→ Passage:
####################

No Christian shall do the Jews any personal injury, except in executing the judgments of a judge, or deprive them of their possessions, or change the rights and privileges which they have been accustomed to have. During the celebration of their festivals, no one shall disturb them by beating them with clubs or by throwing stones at them. No one shall compel them to render any services except those which they have been accustomed to render. And to prevent the baseness and avarice of wicked men we forbid anyone to deface or damage their cemeteries or to extort money from them by threatening to exhume the bodies of their dead.

Still, ethnic conflict intensified in Spain, ostensibly, in the name of religion. For instance, in 1215, Pope Innocent III required Jews to wear a yellow badge and distinguishable clothing. That was one of the first attempts to marginalize the less white Jews and to establish a competitive economic edge for white Christians to exploit. The idea was enforced that the Christians were entitled to business opportunities and property rights that the Jews were not entitled to possess or enact. Given phenotypical similarities between many Chrisitians and Jews, it was hard to tell simply by religion who should be repressed. So it became expedient to use the yellow badge or a similar sign as a race-marker "to inhibit social contact between Jews and Christians." Such a marker would gradually become the rule in all of Christendom.

####################

→ Information shown:
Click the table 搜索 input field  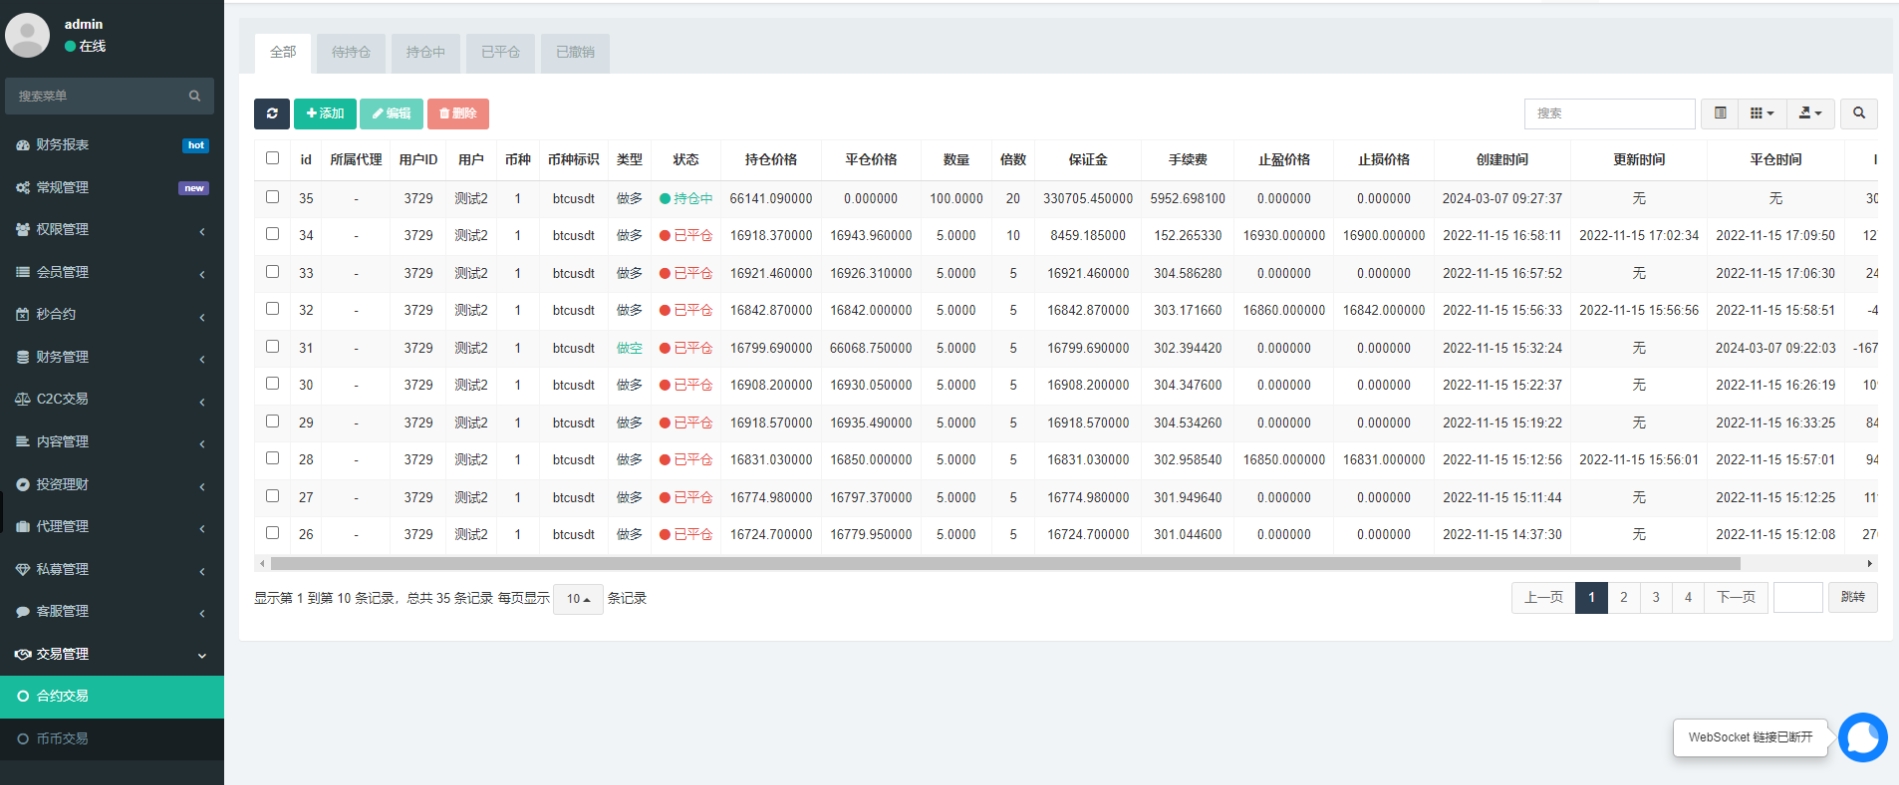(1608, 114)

####################

→ Work required: Could you extract the full passage about Jews under Christian rule, word for word, from its first sentence to its last? Rely only on the passage about Jews under Christian rule, not on the material.

→ Task output:
No Christian shall do the Jews any personal injury, except in executing the judgments of a judge, or deprive them of their possessions, or change the rights and privileges which they have been accustomed to have. During the celebration of their festivals, no one shall disturb them by beating them with clubs or by throwing stones at them. No one shall compel them to render any services except those which they have been accustomed to render. And to prevent the baseness and avarice of wicked men we forbid anyone to deface or damage their cemeteries or to extort money from them by threatening to exhume the bodies of their dead.

Still, ethnic conflict intensified in Spain, ostensibly, in the name of religion. For instance, in 1215, Pope Innocent III required Jews to wear a yellow badge and distinguishable clothing. That was one of the first attempts to marginalize the less white Jews and to establish a competitive economic edge for white Christians to exploit. The idea was enforced that the Christians were entitled to business opportunities and property rights that the Jews were not entitled to possess or enact. Given phenotypical similarities between many Chrisitians and Jews, it was hard to tell simply by religion who should be repressed. So it became expedient to use the yellow badge or a similar sign as a race-marker "to inhibit social contact between Jews and Christians." Such a marker would gradually become the rule in all of Christendom.